### What to work on
In the comment thread about time-travel movies below, list every distinct profile that posted a comment, written as it appears after "From:", with each one named only once.

### Text to read
Date: 2012-10-10 01:34 am (UTC)
From: [identity profile] torrain.livejournal.com
*grin* Exceptions for time-travel movies that work on the theory that time travel doesn't allow for paradox[1], but yes.
---
[1] "You forgot one thing, dude. Only the winner can go back and set things up. And that's us!"

(no subject)

Date: 2012-10-10 01:37 pm (UTC)
From: [identity profile] rdmasters.livejournal.com
And Primer.

I still have not the faintest idea if there was a paradox there...

(no subject)

Date: 2012-10-10 02:20 pm (UTC)
From: [identity profile] fatpie42.livejournal.com
I think the thing about Primer is that it was a film about engineers, written by engineers, for engineers. It's not great if you are looking for an exciting storyline, but if you want a plot that you can make complicated diagrams out of then this is the movie for you...

(no subject)

Date: 2012-10-10 03:24 pm (UTC)
From: [identity profile] torrain.livejournal.com
*curious* When did Primer come into it? I've heard of the movie, but wasn't thinking of it at all.

(no subject)

Date: 2012-10-10 03:30 pm (UTC)
From: [identity profile] rdmasters.livejournal.com
Whenever people complain about paradoxes as being inevitable in time-travel movies, I point them at Primer.

The closest I've had to an analysis is "I'll get back to you". And XKCD.

It is worth seeing. Make sure you are very alert and awake. Or seriously under the influence.

(no subject)

Date: 2012-10-10 03:39 pm (UTC)
From: [identity profile] torrain.livejournal.com
From discussion following the Rue Morgue review, I need to watch it at least twice.

But seriously, I'm not complaining about paradoxes being inevitable. I'm complaining about people who think that paradoxes mean a time-travel movie was bad, because apparently they think time is something that (unlike gravity), it's impossible to work around.

(no subject)

Date: 2012-10-11 01:02 am (UTC)
From: [identity profile] rdmasters.livejournal.com
From what friends of mine who have re-watched it say, it does not help!

Ah. Fair point. Although you can work around gravity, too. There are lots of ways of overcoming it. Temporarily, at least. And there are a couple of permanent ones. They just take a lot of engineering. And energy. A couple of universes worth of each, to be precise. But it can be done...

Just don't get me started on the whole "Nothing can escape from a black hole" thing.

(no subject)

Date: 2012-10-11 01:16 am (UTC)
From: [identity profile] torrain.livejournal.com
Although you can work around gravity, too. There are lots of ways of overcoming it. Temporarily, at least.

### Record set
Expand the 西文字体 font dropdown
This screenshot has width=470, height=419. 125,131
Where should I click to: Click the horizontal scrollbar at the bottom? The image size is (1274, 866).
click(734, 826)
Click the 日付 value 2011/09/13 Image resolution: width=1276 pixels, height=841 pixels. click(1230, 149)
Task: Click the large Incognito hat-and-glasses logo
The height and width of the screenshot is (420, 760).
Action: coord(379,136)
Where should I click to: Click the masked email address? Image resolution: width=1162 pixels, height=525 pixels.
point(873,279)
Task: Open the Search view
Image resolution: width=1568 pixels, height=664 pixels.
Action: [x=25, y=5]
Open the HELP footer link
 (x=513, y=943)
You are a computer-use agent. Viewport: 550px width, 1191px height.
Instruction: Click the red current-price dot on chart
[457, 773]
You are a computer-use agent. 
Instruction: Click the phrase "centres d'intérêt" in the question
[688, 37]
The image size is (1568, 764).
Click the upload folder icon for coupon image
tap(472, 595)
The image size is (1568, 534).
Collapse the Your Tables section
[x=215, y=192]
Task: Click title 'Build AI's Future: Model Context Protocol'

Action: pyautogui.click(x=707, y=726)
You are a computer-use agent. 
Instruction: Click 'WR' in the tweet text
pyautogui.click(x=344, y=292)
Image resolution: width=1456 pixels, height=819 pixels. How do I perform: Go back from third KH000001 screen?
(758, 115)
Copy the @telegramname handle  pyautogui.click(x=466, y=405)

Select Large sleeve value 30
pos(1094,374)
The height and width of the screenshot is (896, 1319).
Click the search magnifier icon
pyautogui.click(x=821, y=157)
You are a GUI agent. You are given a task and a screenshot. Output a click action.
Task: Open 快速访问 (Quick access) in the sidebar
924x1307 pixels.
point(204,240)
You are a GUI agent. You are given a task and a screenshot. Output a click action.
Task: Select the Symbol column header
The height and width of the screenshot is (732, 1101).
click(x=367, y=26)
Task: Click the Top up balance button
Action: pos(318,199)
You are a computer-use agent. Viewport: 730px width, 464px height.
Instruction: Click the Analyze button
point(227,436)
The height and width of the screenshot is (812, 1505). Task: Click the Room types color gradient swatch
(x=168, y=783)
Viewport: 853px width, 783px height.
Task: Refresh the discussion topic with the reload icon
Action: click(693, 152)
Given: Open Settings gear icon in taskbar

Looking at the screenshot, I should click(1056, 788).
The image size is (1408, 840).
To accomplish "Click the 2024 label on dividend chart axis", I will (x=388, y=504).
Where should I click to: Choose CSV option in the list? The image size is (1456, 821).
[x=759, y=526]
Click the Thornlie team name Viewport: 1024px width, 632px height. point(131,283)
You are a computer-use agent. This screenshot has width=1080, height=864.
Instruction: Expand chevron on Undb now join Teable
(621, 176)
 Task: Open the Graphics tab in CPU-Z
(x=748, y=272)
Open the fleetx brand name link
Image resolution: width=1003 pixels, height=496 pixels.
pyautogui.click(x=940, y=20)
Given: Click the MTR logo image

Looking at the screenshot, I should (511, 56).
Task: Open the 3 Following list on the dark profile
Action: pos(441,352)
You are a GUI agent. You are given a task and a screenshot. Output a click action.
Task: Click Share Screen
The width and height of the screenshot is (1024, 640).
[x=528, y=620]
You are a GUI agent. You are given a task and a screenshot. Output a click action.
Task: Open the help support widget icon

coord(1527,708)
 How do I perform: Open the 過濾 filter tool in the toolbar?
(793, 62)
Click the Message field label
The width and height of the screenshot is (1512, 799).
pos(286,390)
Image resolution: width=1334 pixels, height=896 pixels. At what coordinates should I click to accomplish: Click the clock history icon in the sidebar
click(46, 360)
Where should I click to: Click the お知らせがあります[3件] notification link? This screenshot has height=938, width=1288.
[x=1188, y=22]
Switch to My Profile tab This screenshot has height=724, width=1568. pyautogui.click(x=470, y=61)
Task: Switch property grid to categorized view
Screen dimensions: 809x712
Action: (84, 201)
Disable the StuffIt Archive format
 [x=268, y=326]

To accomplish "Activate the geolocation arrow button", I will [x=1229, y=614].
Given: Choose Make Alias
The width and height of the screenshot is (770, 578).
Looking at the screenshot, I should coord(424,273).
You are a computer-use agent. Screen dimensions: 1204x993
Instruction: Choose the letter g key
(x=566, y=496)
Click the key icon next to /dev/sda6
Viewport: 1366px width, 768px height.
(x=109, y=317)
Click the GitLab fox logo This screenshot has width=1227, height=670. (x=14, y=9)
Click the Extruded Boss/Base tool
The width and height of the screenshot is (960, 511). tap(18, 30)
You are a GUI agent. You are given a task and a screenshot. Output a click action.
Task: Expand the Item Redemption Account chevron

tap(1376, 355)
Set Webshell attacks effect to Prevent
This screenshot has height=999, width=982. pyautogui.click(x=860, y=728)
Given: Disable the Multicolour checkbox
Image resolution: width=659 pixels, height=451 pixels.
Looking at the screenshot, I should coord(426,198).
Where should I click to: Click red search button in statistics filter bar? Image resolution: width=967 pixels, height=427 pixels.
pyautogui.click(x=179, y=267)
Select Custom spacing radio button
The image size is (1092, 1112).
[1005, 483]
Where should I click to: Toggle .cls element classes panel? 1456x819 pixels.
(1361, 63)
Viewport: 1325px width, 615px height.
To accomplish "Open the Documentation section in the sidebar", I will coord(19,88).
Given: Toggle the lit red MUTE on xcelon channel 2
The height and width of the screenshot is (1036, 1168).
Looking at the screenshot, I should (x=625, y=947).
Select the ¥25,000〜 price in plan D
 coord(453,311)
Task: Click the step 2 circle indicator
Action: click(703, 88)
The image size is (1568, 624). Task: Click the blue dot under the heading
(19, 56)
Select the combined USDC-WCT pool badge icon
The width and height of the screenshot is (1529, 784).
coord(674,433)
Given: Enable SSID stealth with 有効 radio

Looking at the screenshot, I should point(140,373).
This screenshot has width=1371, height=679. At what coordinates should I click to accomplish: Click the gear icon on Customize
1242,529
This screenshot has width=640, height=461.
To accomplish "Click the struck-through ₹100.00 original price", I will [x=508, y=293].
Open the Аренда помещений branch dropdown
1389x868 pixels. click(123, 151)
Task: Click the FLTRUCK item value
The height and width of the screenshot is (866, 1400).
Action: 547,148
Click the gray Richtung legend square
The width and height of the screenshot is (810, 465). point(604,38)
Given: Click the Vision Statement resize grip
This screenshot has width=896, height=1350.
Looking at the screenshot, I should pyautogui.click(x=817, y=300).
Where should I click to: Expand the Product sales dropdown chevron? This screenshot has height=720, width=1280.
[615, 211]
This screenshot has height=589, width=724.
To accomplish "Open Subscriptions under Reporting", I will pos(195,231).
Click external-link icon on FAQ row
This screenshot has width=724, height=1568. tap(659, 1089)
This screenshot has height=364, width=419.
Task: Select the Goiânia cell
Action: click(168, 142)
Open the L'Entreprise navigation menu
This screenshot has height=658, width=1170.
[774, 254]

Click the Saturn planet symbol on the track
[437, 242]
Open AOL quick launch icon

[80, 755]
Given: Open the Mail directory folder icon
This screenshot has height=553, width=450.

### Solution to the problem
torrain.livejournal.com
rdmasters.livejournal.com
fatpie42.livejournal.com